• [What to do]: Search the entries below for "label", and copy each line where it appears.

• [Supplied entries]:
[Start of section]

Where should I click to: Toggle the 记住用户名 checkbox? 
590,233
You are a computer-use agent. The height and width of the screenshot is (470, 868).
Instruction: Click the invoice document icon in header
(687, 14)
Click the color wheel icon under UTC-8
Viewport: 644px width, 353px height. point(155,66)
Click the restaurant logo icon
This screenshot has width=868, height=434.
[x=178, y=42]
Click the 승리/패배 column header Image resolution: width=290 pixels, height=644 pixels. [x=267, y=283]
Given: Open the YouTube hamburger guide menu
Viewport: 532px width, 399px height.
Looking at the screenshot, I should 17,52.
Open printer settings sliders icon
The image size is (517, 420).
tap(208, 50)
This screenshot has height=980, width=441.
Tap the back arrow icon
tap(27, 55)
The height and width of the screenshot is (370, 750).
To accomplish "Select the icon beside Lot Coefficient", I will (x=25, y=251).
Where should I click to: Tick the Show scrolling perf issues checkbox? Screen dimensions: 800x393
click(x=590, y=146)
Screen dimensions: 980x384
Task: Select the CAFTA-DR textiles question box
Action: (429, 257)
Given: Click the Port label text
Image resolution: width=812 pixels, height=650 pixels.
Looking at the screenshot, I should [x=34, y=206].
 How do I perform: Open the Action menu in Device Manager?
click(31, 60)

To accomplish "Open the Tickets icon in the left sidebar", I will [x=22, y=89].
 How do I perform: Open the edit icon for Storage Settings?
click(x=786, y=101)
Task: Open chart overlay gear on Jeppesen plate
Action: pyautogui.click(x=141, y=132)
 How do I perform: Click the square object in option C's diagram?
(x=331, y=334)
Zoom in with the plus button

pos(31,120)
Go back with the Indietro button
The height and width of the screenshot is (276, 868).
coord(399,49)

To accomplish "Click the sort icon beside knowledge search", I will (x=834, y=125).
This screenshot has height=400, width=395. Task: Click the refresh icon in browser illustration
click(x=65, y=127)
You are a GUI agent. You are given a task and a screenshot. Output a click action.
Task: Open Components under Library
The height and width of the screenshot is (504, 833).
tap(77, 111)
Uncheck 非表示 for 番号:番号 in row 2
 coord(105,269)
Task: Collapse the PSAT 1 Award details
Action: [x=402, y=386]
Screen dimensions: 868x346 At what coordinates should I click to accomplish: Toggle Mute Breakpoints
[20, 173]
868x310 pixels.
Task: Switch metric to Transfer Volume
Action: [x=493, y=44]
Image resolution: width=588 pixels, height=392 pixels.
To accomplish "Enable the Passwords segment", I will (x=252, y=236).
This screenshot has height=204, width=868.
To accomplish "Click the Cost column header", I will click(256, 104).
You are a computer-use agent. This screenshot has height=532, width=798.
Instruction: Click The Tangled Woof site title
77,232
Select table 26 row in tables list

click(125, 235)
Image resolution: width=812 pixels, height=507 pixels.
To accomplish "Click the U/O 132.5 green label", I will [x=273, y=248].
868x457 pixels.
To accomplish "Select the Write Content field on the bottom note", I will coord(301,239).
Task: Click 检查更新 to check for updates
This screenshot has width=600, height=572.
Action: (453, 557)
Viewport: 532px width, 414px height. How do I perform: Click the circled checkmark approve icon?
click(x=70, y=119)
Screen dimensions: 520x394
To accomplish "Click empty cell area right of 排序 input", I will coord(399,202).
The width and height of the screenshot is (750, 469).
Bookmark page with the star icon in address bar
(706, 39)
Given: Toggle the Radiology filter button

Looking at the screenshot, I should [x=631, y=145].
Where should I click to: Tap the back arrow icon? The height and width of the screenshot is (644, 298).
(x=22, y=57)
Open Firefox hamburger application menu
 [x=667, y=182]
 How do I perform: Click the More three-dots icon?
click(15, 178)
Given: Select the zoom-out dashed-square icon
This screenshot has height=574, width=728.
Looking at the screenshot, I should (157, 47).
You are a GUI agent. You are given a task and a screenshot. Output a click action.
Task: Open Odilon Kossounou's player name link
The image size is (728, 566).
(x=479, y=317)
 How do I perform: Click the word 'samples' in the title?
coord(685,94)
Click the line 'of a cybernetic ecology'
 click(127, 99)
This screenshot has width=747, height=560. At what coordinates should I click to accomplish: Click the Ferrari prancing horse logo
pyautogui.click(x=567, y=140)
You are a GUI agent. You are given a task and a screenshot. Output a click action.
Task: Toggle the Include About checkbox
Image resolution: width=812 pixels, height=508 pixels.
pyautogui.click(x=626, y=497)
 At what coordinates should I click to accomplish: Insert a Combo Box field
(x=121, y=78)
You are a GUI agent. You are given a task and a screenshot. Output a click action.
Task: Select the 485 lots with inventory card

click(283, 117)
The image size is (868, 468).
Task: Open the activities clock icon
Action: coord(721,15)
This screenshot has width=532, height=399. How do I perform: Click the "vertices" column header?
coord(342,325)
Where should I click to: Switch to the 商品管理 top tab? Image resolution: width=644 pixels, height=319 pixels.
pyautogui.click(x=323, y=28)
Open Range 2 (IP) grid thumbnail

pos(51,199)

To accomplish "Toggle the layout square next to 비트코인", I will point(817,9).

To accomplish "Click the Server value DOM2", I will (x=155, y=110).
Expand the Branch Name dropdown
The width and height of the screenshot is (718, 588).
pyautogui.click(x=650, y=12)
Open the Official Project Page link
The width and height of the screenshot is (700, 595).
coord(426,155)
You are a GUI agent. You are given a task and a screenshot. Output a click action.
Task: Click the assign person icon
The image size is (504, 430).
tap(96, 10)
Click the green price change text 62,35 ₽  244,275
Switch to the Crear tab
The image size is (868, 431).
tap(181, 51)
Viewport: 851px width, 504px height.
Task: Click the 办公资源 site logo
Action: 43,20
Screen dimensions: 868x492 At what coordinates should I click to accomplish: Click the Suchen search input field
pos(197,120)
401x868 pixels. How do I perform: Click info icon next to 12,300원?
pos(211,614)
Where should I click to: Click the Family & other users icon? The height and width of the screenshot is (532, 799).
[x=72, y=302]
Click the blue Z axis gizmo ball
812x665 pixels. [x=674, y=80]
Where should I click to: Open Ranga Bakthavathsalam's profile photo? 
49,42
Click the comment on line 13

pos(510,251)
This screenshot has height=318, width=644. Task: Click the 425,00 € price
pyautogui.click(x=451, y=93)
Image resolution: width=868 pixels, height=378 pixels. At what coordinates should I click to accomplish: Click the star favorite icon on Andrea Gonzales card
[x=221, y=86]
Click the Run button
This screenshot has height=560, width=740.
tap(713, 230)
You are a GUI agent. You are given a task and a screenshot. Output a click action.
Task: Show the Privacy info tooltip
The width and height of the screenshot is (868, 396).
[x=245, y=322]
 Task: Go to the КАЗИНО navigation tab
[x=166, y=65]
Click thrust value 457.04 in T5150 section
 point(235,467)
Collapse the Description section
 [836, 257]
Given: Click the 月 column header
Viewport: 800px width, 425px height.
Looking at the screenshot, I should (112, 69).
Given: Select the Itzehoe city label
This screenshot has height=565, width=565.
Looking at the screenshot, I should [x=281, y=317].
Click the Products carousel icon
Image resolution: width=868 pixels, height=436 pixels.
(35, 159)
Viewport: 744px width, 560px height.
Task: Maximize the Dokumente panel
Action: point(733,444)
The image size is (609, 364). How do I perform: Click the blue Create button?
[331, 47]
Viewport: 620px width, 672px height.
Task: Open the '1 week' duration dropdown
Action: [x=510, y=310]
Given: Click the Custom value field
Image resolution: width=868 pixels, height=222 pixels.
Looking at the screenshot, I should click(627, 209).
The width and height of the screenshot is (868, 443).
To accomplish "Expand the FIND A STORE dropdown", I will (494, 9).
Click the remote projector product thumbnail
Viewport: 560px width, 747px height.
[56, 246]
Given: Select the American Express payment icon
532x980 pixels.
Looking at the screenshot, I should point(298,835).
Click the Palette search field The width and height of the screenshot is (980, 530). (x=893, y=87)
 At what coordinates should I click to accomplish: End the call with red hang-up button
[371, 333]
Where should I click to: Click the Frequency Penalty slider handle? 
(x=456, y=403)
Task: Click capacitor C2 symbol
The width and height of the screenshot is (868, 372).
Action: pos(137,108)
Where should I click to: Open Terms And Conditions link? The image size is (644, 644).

[End of section]

• [Solved problem]:
Given: Click the Port label text
To accomplish "Click the U/O 132.5 green label", I will [x=273, y=248].
Given: Select the Itzehoe city label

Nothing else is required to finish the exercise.